Where and how digital currencies are stored
Where can digital currencies be stored to prevent fraudsters from stealing them? This question often haunts newbies. Here’s the answer: cryptocurrency is stored in wallets. Such a wallet can be either a regular program on a laptop, or an application on a smartphone or a wallet on the Internet, which can be accessed using any browser..
The safest method of storing digital currencies is, of course, a hardware wallet. The hardware wallet cannot be accessed over the network. The fact is that this is a separate portable compact device not connected to the Internet..
Sometimes such a wallet is divided into several parts, which are stored in different places. This further increases the security of cryptocurrency assets..
Where to get digital currency
The article comes to an end. Let’s talk about how to get cryptocurrencies. In order not to prolong my story, I will list only the main ways. Digital currencies can be bought on crypto exchanges for fiat, that is, for regular currency. You can also use the services of exchangers.
There are options for how to earn coins without investment.
First, you can go for mining. For mining, you need to create a powerful station from video cards or ASIC miners. Sufficiently experienced techies can handle it. Your “farm” will perform the complex mathematical calculations required for the network to work. And you will receive a reward for this in the form of cryptocurrencies.
Secondly, you can also do cloud mining. This term is understood as the use of other people’s capacities for the extraction. You will rent them and pay a certain amount of money for it. It may turn out that this will not be profitable for you. Check it yourself.
Third, you can use taps. These are special resources that offer almost free coins. To do this, you will need to complete various tasks: watch ads, register on sites, etc. Try it if you do not mind your time.

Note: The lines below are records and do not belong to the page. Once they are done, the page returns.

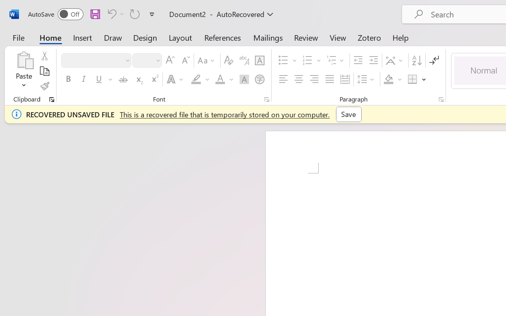 Image resolution: width=506 pixels, height=316 pixels. I want to click on 'Italic', so click(84, 79).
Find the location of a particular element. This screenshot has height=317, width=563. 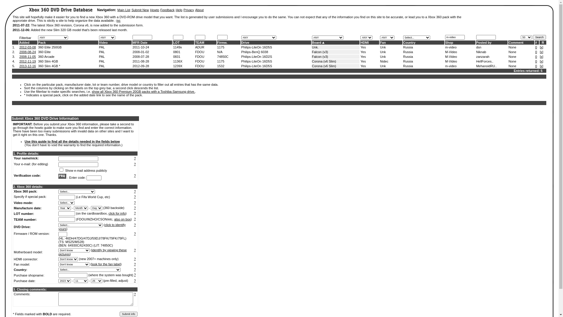

'0' is located at coordinates (536, 61).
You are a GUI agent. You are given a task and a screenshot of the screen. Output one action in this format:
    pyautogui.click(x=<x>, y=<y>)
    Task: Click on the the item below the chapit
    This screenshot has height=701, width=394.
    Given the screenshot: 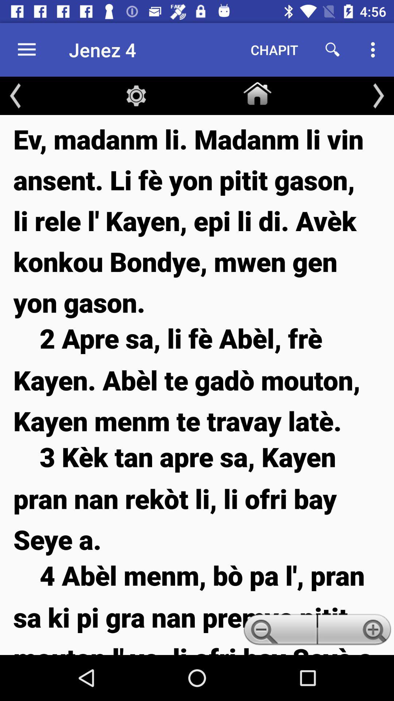 What is the action you would take?
    pyautogui.click(x=257, y=92)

Remember, digital currencies are very different. So if you decide to become a member of the cryptocurrency industry, find yourself a suitable project. It is not necessary to buy Bitcoin or Ethereum, but it is better to focus on cryptocurrency, which occupies top positions in terms of trading volumes. There are hundreds of interesting projects, but in order to protect yourself, it is better to choose the cryptocurrency that is associated with a real, operating business. Let me remind you that in one of my articles I told you how to correctly compose an investment portfolio. Good luck to you!
“In recent decades, the US dollar has performed its target relatively well. But in countries and corners of the financial system where traditional money services are underserved, bitcoin (and cryptocurrencies in general) can offer viable alternatives. “,
Goldman Sachs analysts Zach Pandle and Charles Himmelberg.